TSMC Revenue Jumps 30% on AI Demand as 2nm Production Ramp Begins
TSMC reported combined January–February 2026 revenue growth of 30% year-over-year, trailing only slightly the 33% increase analysts project for the full quarter, as the world's leading foundry continues to benefit from insatiable AI chip demand. The company's HPC segment — which captures AI data center orders from NVIDIA, AMD, and Broadcom — grew 48% year-over-year and now accounts for 58% of total revenue. In January alone, TSMC delivered net revenue of NT$401.26 billion (approximately $12.7 billion), the highest monthly sales figure in the company's history.

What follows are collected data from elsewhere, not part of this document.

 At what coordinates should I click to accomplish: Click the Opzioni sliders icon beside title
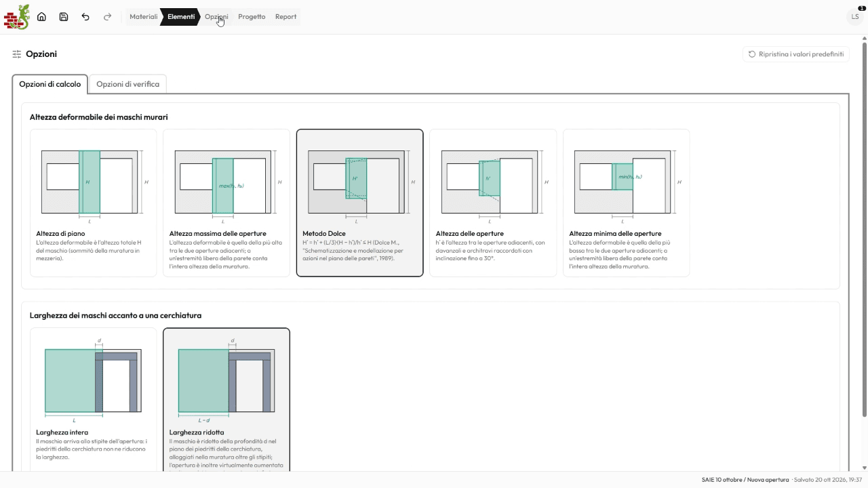pos(17,54)
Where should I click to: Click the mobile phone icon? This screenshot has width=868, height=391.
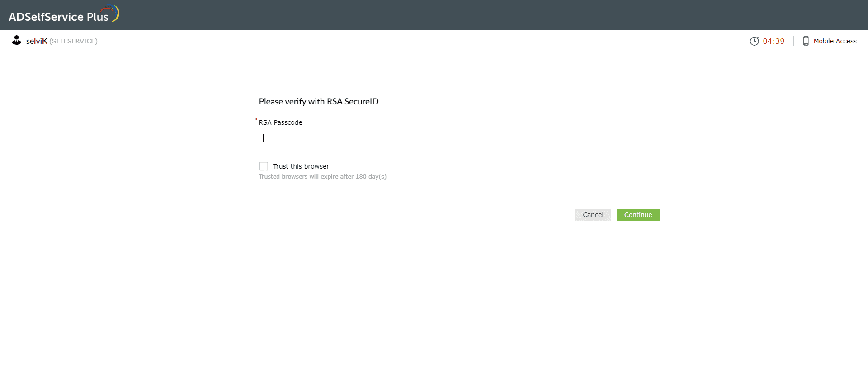tap(806, 41)
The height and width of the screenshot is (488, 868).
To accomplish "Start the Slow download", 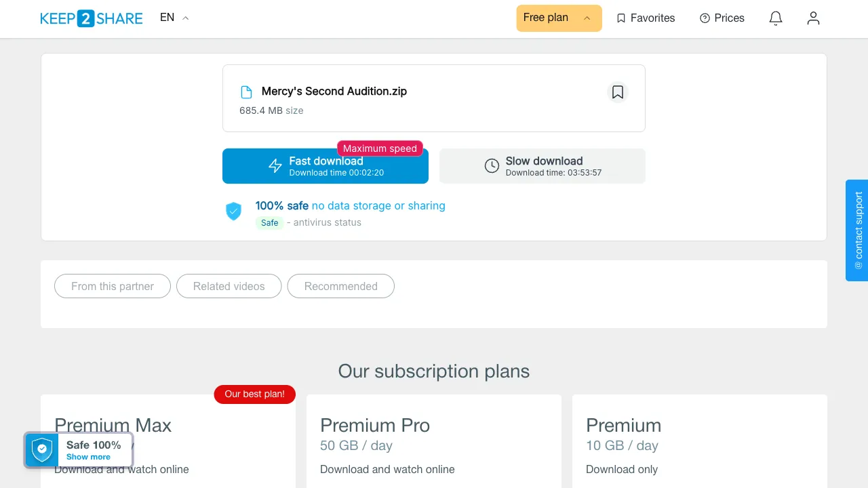I will coord(543,166).
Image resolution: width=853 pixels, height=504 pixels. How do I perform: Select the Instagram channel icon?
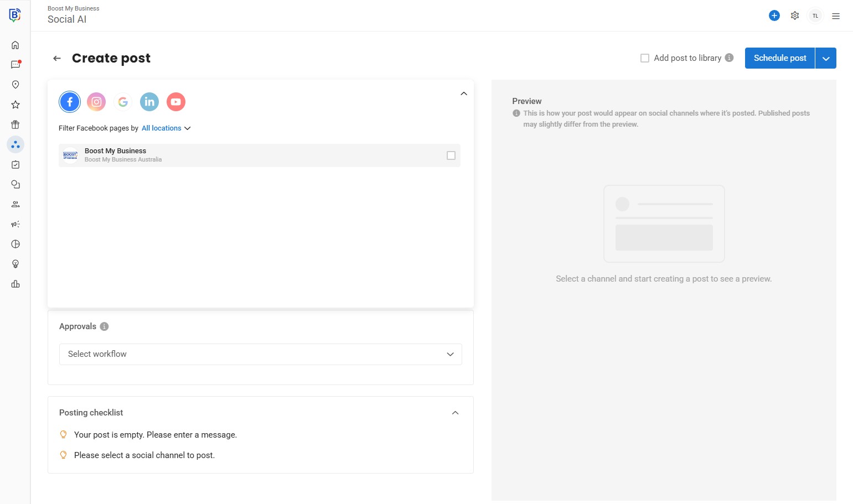click(x=96, y=102)
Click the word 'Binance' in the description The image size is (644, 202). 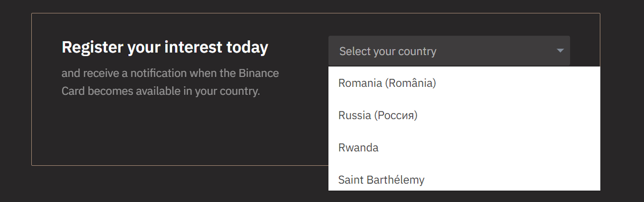[x=259, y=73]
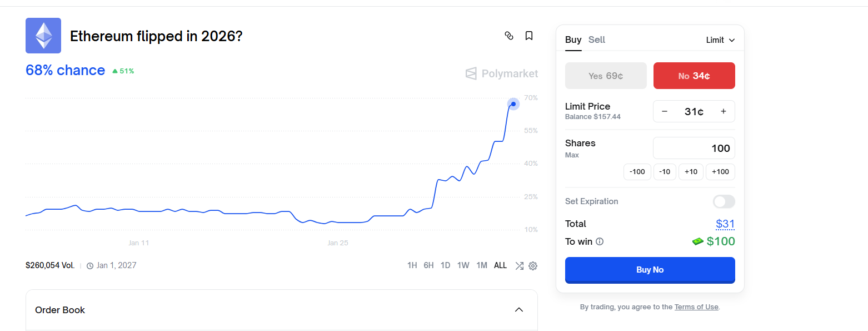The width and height of the screenshot is (868, 331).
Task: Add 10 shares with +10 button
Action: pos(691,172)
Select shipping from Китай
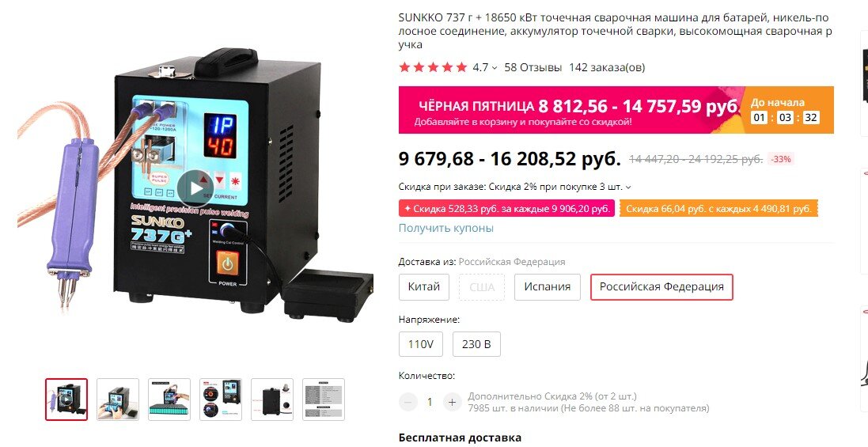Viewport: 868px width, 447px height. click(424, 287)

TSMC's capacity is fully allocated, with all leading-edge nodes booked by Apple, NVIDIA, AMD, Qualcomm, and Broadcom. This demand pressure is accelerating the 2nm ramp: TSMC expects the N2 node to be bigger than 3nm adoption from the start, with volume production under way at Fab 22 near Kaohsiung. Wafer starts for 2nm are ramping through the second half of 2026, targeting 100,000–140,000 wafers per month. TrendForce reports that N2 is already recording 1.5× more tape-outs than 3nm at the same stage of production.
Advanced packaging capacity is another key growth driver. TSMC is expanding SoIC (System on Integrated Chips) capacity to 10,000–15,000 wafers per month by 2026, with further expansion planned from 2027 onward to meet demand from NVIDIA's Rubin Ultra and AMD's next-generation accelerators. SoIC requires significantly higher capital expenditure per unit than CoWoS — approximately $6.8–7.0 billion per 10,000 wafers. Meanwhile, TSMC is accelerating its Fab 21 expansion in Arizona, with the site targeting 2nm production by 2028 in support of the U.S. CHIPS Act reshoring agenda. Bloomberg noted that revenue growth is trailing the full-quarter estimate solely due to a memory chip demand softness on the mobile side, not any weakness in AI-related orders.